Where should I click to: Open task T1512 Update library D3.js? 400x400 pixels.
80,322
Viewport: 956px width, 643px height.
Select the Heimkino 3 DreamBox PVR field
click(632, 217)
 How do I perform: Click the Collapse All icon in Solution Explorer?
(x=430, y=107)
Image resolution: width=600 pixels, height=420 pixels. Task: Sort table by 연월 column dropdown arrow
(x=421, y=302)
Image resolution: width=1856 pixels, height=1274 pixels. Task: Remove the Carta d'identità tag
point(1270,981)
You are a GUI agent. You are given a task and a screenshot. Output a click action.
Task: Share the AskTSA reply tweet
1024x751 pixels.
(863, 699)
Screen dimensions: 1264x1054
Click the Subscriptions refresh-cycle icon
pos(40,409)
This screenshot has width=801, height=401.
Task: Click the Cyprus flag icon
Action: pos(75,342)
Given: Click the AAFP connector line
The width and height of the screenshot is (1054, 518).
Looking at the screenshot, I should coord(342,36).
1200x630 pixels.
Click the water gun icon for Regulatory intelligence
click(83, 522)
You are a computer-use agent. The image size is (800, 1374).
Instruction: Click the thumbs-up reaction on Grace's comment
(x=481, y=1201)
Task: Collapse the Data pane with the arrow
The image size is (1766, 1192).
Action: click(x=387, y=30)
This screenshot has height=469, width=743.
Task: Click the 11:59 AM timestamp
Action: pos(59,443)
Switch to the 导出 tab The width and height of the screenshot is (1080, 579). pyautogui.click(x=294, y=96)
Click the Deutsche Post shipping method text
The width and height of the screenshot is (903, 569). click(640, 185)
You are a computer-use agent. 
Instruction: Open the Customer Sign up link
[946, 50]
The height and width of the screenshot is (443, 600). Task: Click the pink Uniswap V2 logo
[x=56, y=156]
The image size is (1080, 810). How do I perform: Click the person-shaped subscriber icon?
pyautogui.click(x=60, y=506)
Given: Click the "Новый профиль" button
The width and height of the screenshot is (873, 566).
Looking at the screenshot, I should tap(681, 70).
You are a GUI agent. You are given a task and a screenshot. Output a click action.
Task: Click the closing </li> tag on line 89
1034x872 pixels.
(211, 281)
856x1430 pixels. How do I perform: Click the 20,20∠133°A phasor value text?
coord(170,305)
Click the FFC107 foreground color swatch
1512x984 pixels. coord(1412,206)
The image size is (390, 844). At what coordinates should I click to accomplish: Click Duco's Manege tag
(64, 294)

#### [WHAT THIS TASK INVOLVES]
The answer should be all the entries, restated with no word changed.

#### [EXERCISE SOLUTION]
Where should I click to: Open task T1512 Update library D3.js? 400x400 pixels.
80,322
Viewport: 956px width, 643px height.
Select the Heimkino 3 DreamBox PVR field
click(632, 217)
 How do I perform: Click the Collapse All icon in Solution Explorer?
(x=430, y=107)
Image resolution: width=600 pixels, height=420 pixels. Task: Sort table by 연월 column dropdown arrow
(x=421, y=302)
Image resolution: width=1856 pixels, height=1274 pixels. Task: Remove the Carta d'identità tag
point(1270,981)
You are a GUI agent. You are given a task and a screenshot. Output a click action.
Task: Share the AskTSA reply tweet
1024x751 pixels.
(863, 699)
Screen dimensions: 1264x1054
Click the Subscriptions refresh-cycle icon
pos(40,409)
This screenshot has width=801, height=401.
Task: Click the Cyprus flag icon
Action: pos(75,342)
Given: Click the AAFP connector line
The width and height of the screenshot is (1054, 518).
Looking at the screenshot, I should coord(342,36).
1200x630 pixels.
Click the water gun icon for Regulatory intelligence
click(83, 522)
You are a computer-use agent. The image size is (800, 1374).
Instruction: Click the thumbs-up reaction on Grace's comment
(x=481, y=1201)
Task: Collapse the Data pane with the arrow
The image size is (1766, 1192).
Action: click(x=387, y=30)
This screenshot has height=469, width=743.
Task: Click the 11:59 AM timestamp
Action: pos(59,443)
Switch to the 导出 tab The width and height of the screenshot is (1080, 579). pyautogui.click(x=294, y=96)
Click the Deutsche Post shipping method text
The width and height of the screenshot is (903, 569). click(640, 185)
You are a computer-use agent. 
Instruction: Open the Customer Sign up link
[946, 50]
The height and width of the screenshot is (443, 600). Task: Click the pink Uniswap V2 logo
[x=56, y=156]
The image size is (1080, 810). How do I perform: Click the person-shaped subscriber icon?
pyautogui.click(x=60, y=506)
Given: Click the "Новый профиль" button
The width and height of the screenshot is (873, 566).
Looking at the screenshot, I should tap(681, 70).
You are a GUI agent. You are given a task and a screenshot. Output a click action.
Task: Click the closing </li> tag on line 89
1034x872 pixels.
(211, 281)
856x1430 pixels. How do I perform: Click the 20,20∠133°A phasor value text?
coord(170,305)
Click the FFC107 foreground color swatch
1512x984 pixels. coord(1412,206)
The image size is (390, 844). At what coordinates should I click to accomplish: Click Duco's Manege tag
(64, 294)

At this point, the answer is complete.